MLE lies outside posterior draws

I am trying to estimate an “overlap” probability from two distributions. Basically, I count the number of observations less than or equal to some cutoff. I treat the counts as binomial, but other discrete distributions are possible.

I’ve computed MLEs (Maximum Likelihood Estimates) and now want to see how Stan fares. However, the MLE is much much larger than any of the posterior draws. My problem appears quite similar to:

For instance, in my case (K = 1) the MLE for the count (see code below) is y_upr = 654, but the posterior only ranges from 0-13. Further (below), N is 25 and M is 269692. intra ranges from 0-0.01667 and inter ranges from 0-0.17667. A posterior predictive check check yields a mean of only 0.975 counts.

Here is a plot:

I can’t really inject prior information into the model, because I have none. I tried to model counts as both a Poisson and a negative binomial, since these have unbounded support. However, no luck.

Below is my Stan program:

data {
  int<lower = 1> K; // number of species in genus
  int<lower = 1> N[K]; // number of intraspecific (within-species) genetic distances for each species
  int<lower = 1> M; // number of interspecific (among-species) genetic distances for all species
  array[K] row_vector<lower = 0, upper = 1>[max(N)] intra; // intraspecific genetic distances for each species
  vector<lower = 0, upper = 1>[M] inter; // interspecific genetic distances for all species
}

transformed data {
  int<lower = 0, upper = M> y_upr[K]; // count of interspecific distances for all species less than or equal to max_intra for each species
  real<lower=0, upper=1> max_intra[K]; // maximum intraspecific distance for each species

  for (k in 1:K) {
    max_intra[k] = max(intra[k, 1:N[k]]);

    y_upr[k] = 0;

   y_upr[k] += (inter[k] <= max_intra[k]); // count interspecific distances for all species less than or equal to max_intra for each species
  }
}

parameters {
  real<lower = 0, upper = 1> p_upr[K]; // parameter representing the proportional overlap/separation between interspecific distances for all species and intraspecific distances for each species
}

model {
  for (k in 1:K) {
    // prior
    p_upr[k] ~ uniform(0, 1);

    // likelihood
    y_upr[k] ~ binomial(M, p_upr[k]); // likelihood for interspecific distances equalling or falling below max_intra
  }
}

generated quantities {
  // Posterior Predictive Checks
  int post_y_upr[K]; 

  for (k in 1:K) {
    post_y_upr[k] = binomial_rng(M, p_upr[k]);
  }
}

Any other ideas here? Happy to clarify if needed.

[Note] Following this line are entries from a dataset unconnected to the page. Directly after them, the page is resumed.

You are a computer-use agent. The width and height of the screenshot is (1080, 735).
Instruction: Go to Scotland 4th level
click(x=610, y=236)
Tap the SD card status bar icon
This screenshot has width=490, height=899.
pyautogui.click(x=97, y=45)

For k==1 (the only value of k)
y_upr will be either zero or one. Zero if inter[1] > max_intra[1] and one otherwise. In your text, you indicate that y_upr is 654.

As an aside, I’m confused by how you can have a non-empty vector of interspecific genetic distances when K is one, but this could well be my confusion and not a problem with the model as written.

@jsocolar D’oh!

I initially wrote

    for (m in 1:M) {
      y_upr[k] += (inter[k] <= max_intra[k]); // count interspecific distances for all species less than or equal to max_intra for each species
}

but then got rid of the for loop in an edit of my post since there was no dependence on M.

The corrected version is:

for (m in 1:M) {
  y_upr[k] += (inter[m] <= max_intra[k]); // count interspecific distances for all species less than or equal to max_intra for each species
}

Now all is fine - the model is correctly specified and also addresses your confusion.

Is your original question also solved, or is there still an issue?

@jsocolar Accepted your answer. Thanks.